Source data
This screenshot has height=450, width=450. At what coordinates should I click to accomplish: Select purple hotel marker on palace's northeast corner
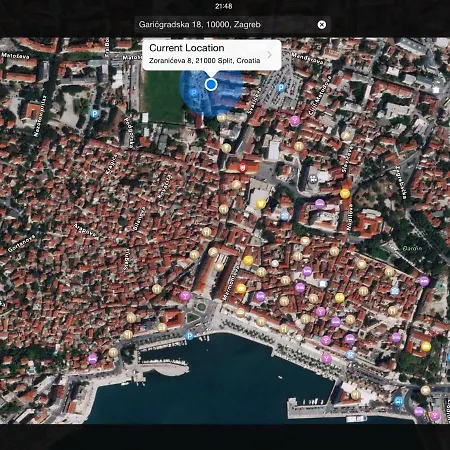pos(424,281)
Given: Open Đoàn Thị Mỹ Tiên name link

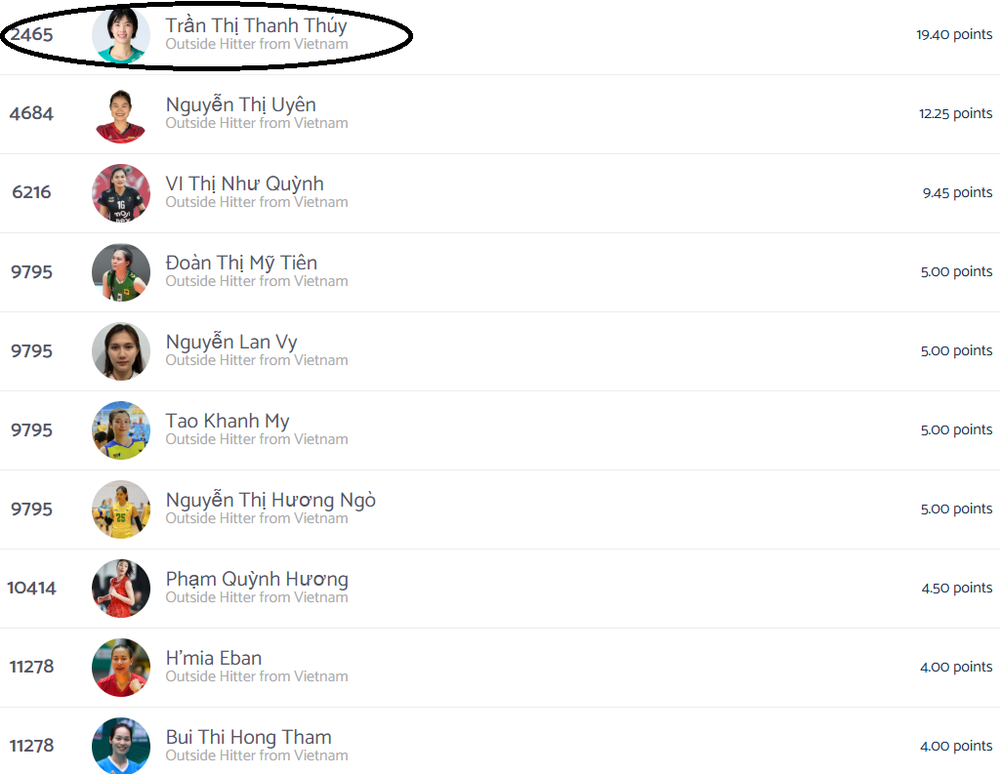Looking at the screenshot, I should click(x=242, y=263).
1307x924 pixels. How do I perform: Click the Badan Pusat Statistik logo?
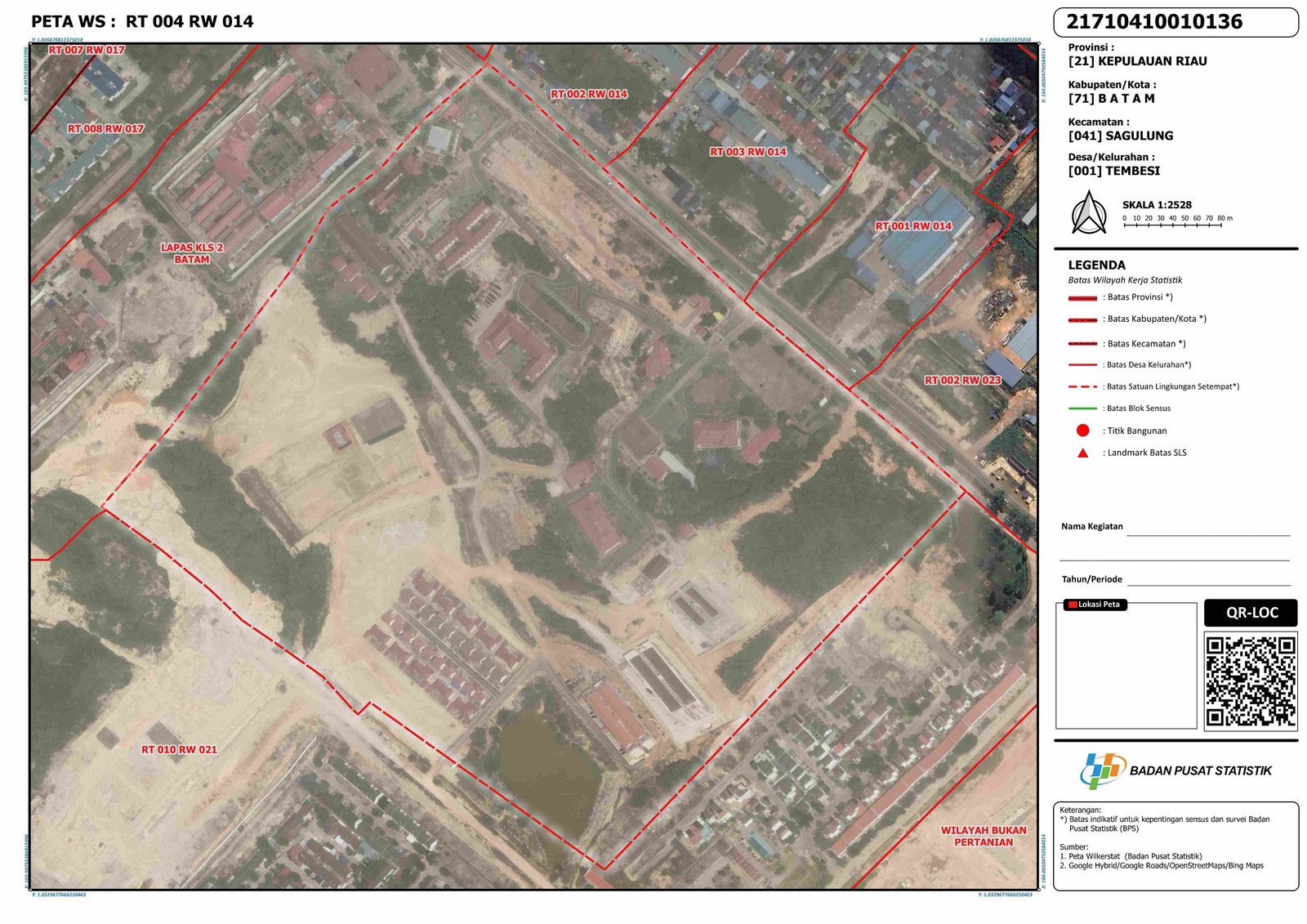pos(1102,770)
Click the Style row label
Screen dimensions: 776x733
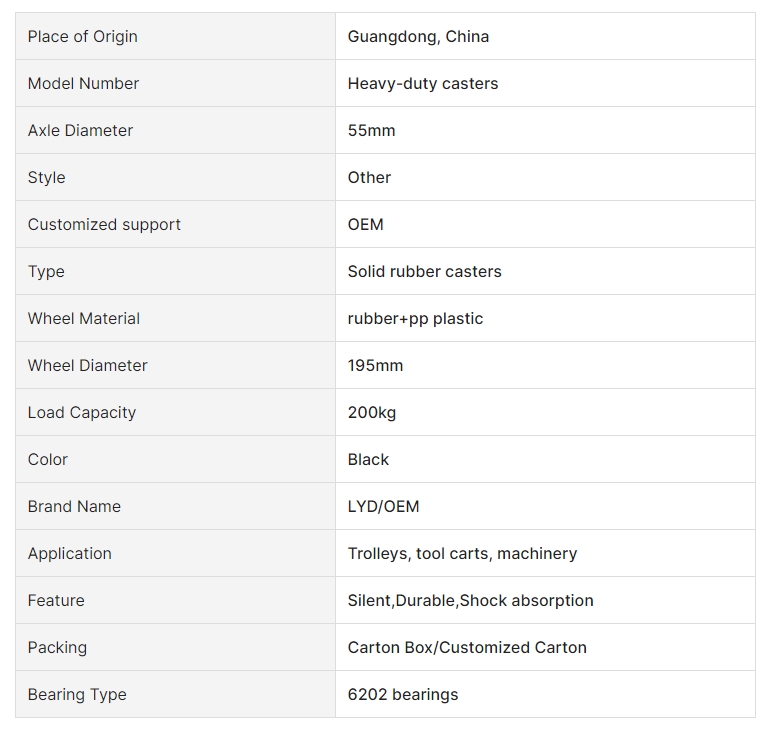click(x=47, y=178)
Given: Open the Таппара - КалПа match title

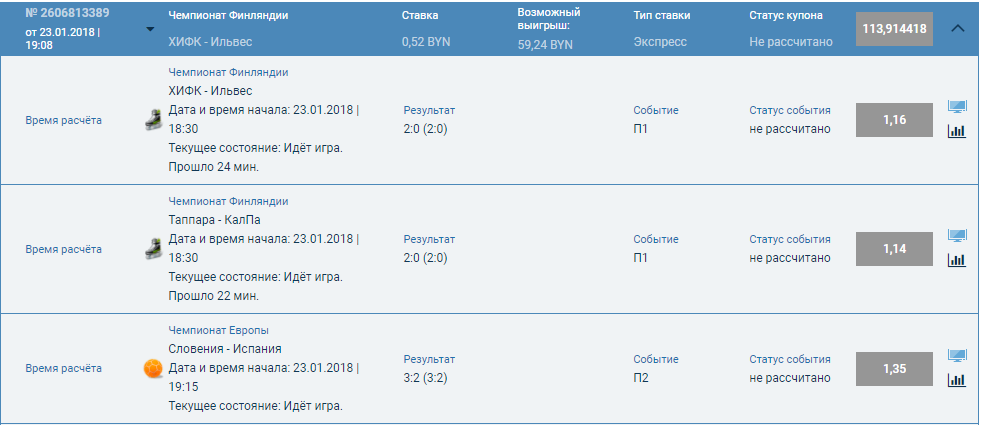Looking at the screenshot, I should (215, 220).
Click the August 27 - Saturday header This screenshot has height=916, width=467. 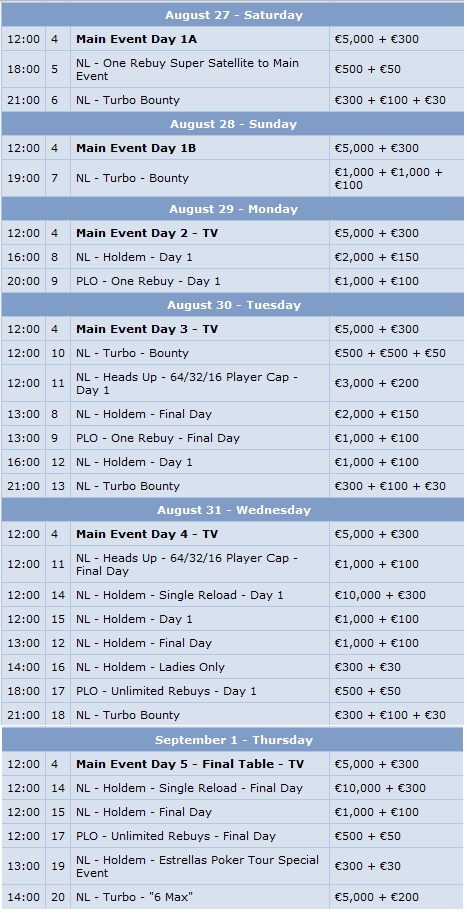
--
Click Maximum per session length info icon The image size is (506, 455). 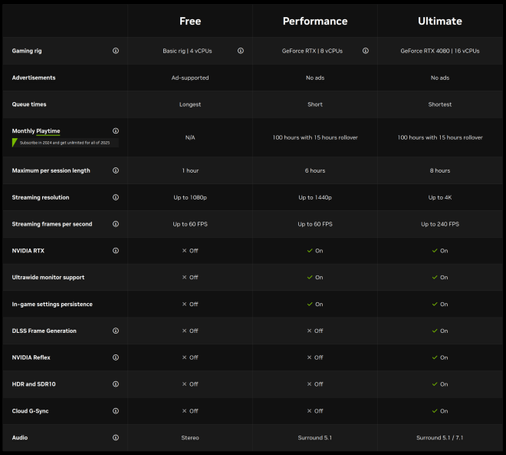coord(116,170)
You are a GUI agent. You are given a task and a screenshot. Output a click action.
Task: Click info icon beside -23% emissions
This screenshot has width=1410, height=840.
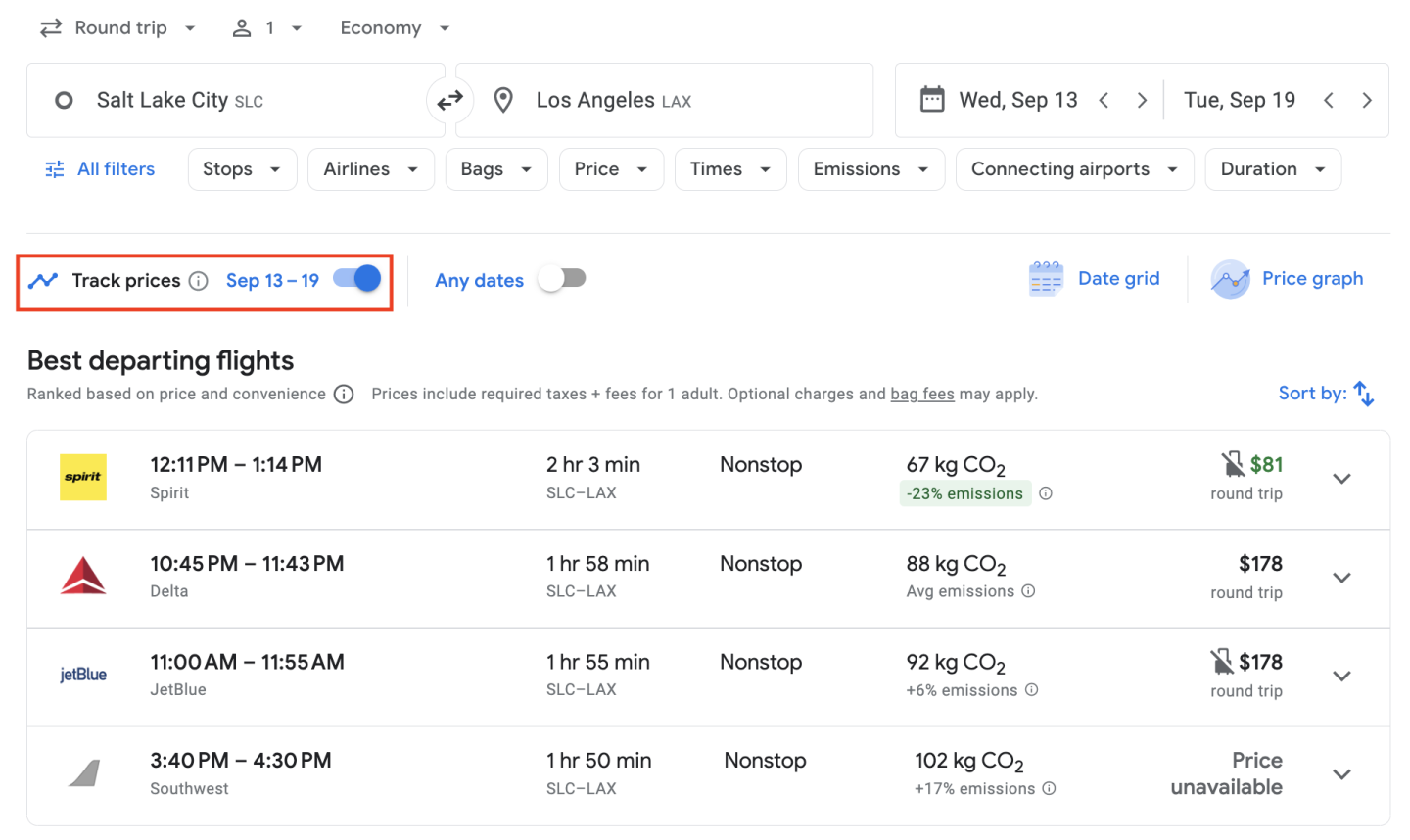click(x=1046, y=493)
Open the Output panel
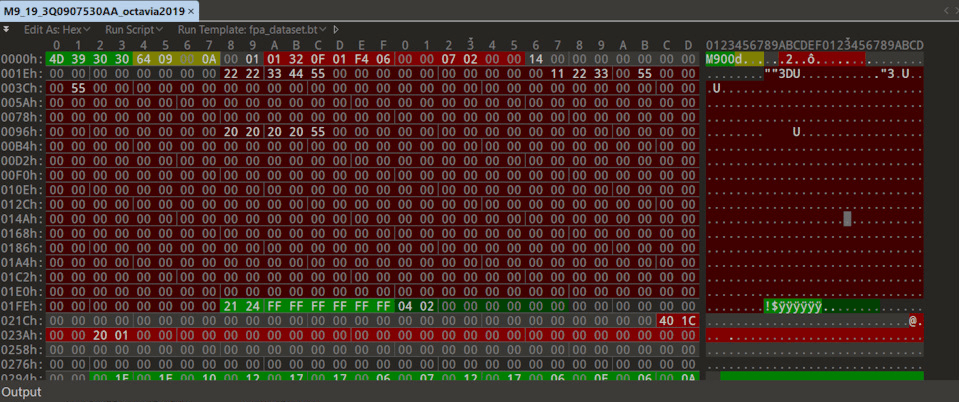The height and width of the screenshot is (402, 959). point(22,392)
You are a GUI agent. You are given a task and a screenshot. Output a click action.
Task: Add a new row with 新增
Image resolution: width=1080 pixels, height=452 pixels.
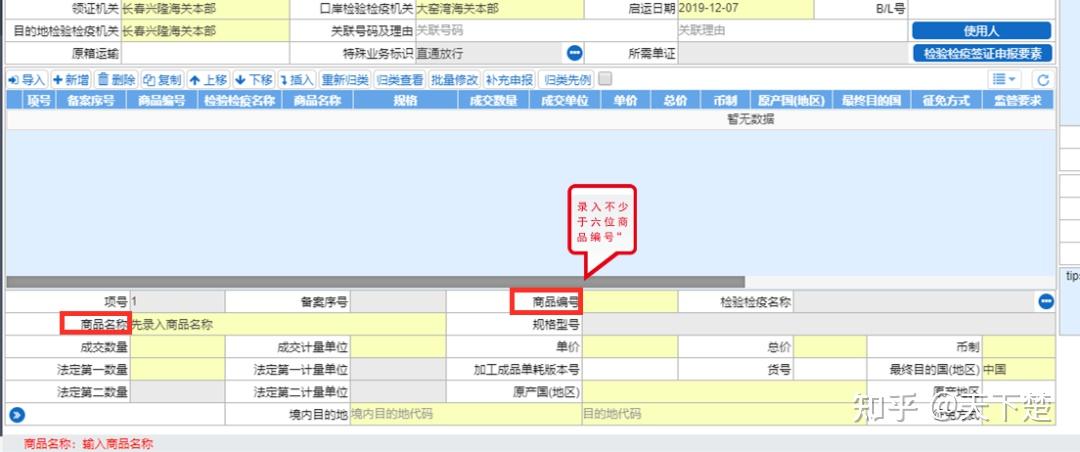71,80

→ **Written request**
Copy the rows between the line containing "Given: Open the Таппара - КалПа match title" and the line containing "Click the August", inclusive, reproducing them without any change. Omit the pictures from your answer.

→ **Answer to the task**
Given: Open the Таппара - КалПа match title

Looking at the screenshot, I should (215, 220).
Click the August 27 - Saturday header This screenshot has height=916, width=467. 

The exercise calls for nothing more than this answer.